Exercise material:
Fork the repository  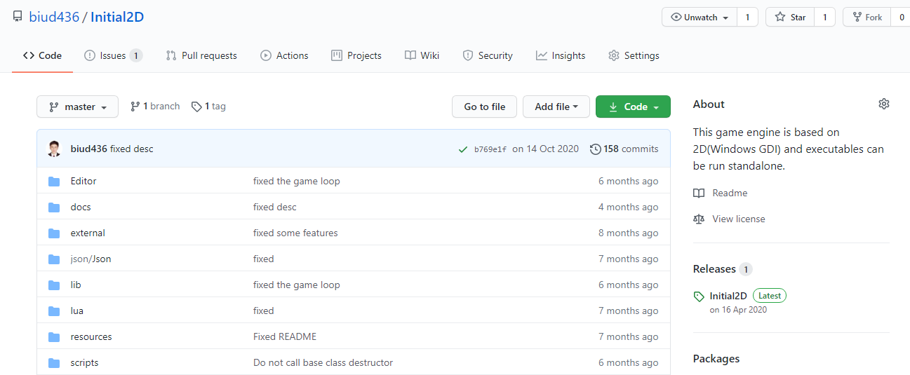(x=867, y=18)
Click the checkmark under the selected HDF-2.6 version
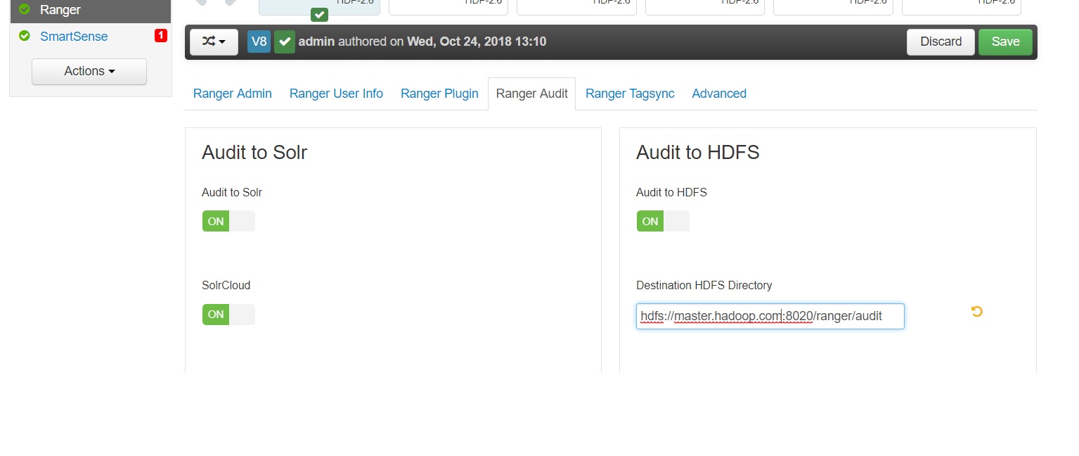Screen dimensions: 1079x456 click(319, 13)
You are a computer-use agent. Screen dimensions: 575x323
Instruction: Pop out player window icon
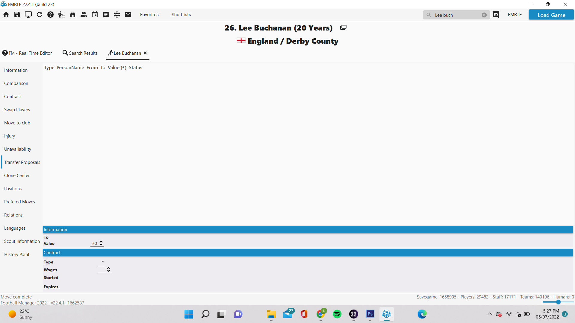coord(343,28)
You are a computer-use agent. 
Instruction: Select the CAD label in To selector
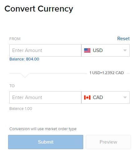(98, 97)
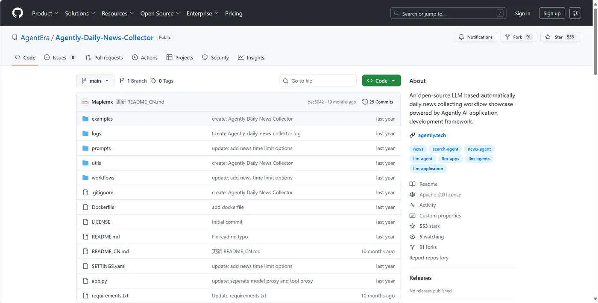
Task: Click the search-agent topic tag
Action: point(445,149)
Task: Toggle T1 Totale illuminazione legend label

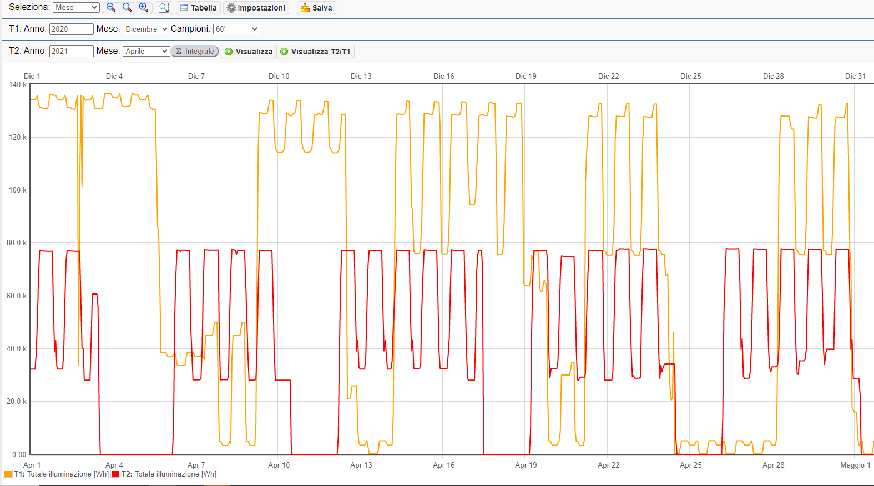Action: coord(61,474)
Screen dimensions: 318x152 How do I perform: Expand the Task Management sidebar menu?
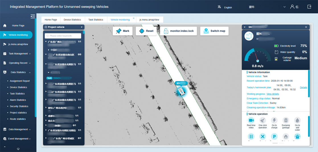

Do this: Starting at the line with "Task: Toggle T1" and continuing through the last line of the listing, write those lines out again with their requests, and shift every coordinate in the answers by -52. Leave the pictures out.

Task solution:
Task: Toggle T1 Totale illuminazione legend label

Action: coord(9,422)
Screen dimensions: 318x152 How do I perform: Expand the Task Management sidebar menu?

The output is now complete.